Tony took his pint and went to sit in a corner. He was hungry and remembered he hadn’t eaten any lunch. The beer mixed with his gastric juices, rushing through his body. He ordered another pint from Simon, taking it back to his table without speaking to Silver, marvelling at his own stupidity but unable to stop himself. It was past ten now and he thought he’d rather sleep on the green than go home to Alice. He didn’t have anything to say to her.

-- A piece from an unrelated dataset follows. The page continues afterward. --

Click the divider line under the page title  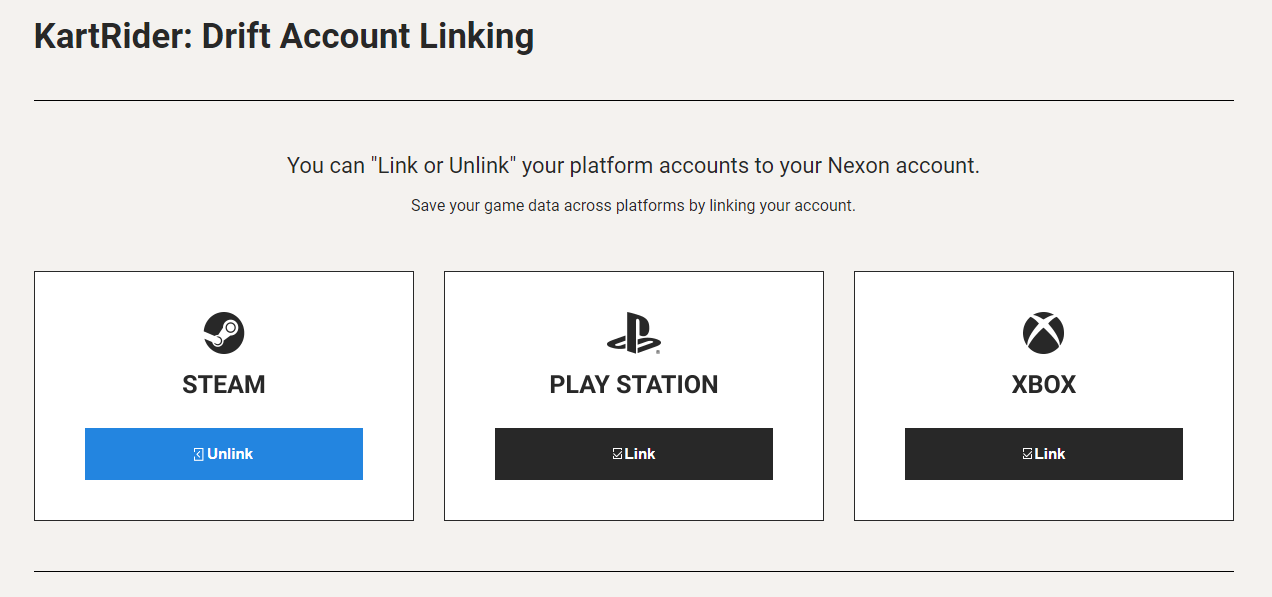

Half an hour later his head was fuzzy and so he stumbled into the fresh air and sat on the bench on the green opposite the pub. He checked his watch a few times and didn’t admit to himself what he was doing. But eventually the last stragglers left and he could see Simon and Silver clearing the glasses and wiping down tables through the lighted windows. He was pleased to notice they did it almost in silence, exchanging a quick goodbye before the lights went off and Silver emerged, her coat done up to her chin and her stride purposeful. Tony stood up without knowing exactly what his plan was and followed her down the road. In the end there was very little option but to quicken his stride and come up behind her. He touched her lightly on the arm and she jumped away from him, letting out a little scream.

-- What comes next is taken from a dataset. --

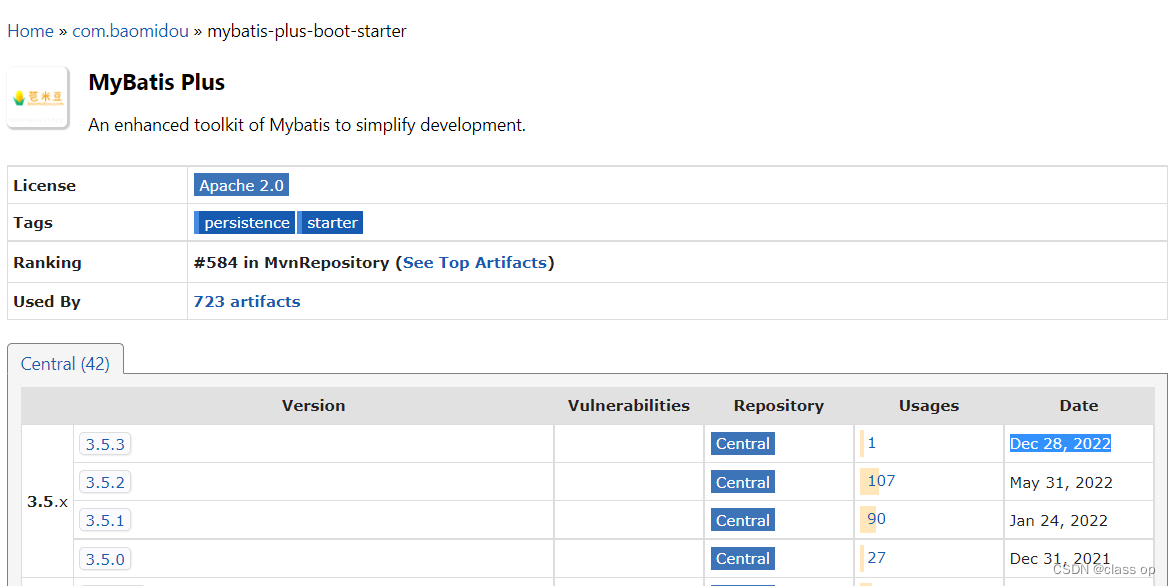Viewport: 1171px width, 586px height.
Task: Open version 3.5.2 details
Action: [105, 481]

‘No, sorry, Silver, it’s just me, Tony.’

She peered up at him. ‘What the fuck are you doing creeping up behind me like that?’

‘Sorry.’

‘Bloody hell, don’t do that to me. You might live in a tiny little village, but where I come from you don’t want men coming up behind you in the dark.’

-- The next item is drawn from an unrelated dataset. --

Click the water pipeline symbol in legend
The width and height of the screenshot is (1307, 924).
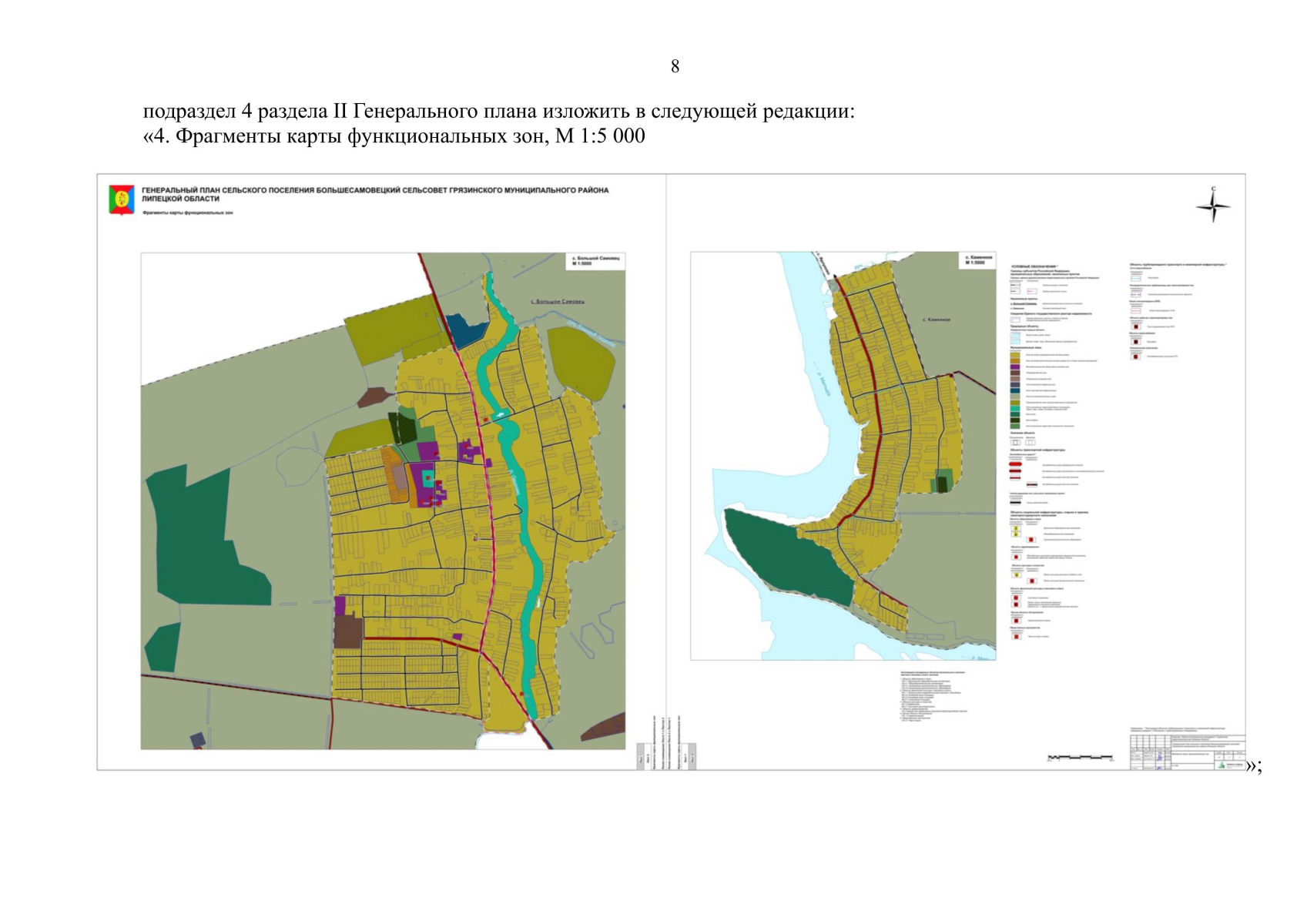1136,277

‘Sorry. I don’t come from here anyway. I’ve only lived here two years.’

Silver shifted her weight on to her hip. ‘Is that what you’ve stopped me to say at eleven-thirty at night?’

‘No.’ Tony looked at the sky and felt as if he was falling upwards through the stars. ‘I don’t really know why I stopped you. Truth is I can’t stop thinking about you.’

She spluttered at this. ‘Please.’

‘I know that sounds crap, but it’s true.’

Silver sighed. ‘When I was younger I used to think I was quite a good judge of character, but the last few years have shown me how far off the mark I am there and you’ve just proved it to me.’

‘What?’

‘I thought you were nice, Tony. I’ve seen you round the village with your wife and your daughter and then you come in the pub and you’re friendly without seeming like you want anything and now this.’

There was such a gap between what Tony meant and what he’d said, he pulled at his hair, not confident that he would ever get her to understand. ‘I know it looks shit. Christ, it is shit. But this isn’t me. Look, I’m not going to lie. I’ve got a great wife, but a shit marriage. And a daughter who I love more than anything else in the world. And I haven’t done anything like this before. But I can’t stop thinking about you.’

Her face was set hard, even in the dark. ‘And what do you think you’ll achieve by telling me that?’

He felt desperate enough to cry. ‘I don’t know.’

She turned away. ‘Go home to your family, Tony.’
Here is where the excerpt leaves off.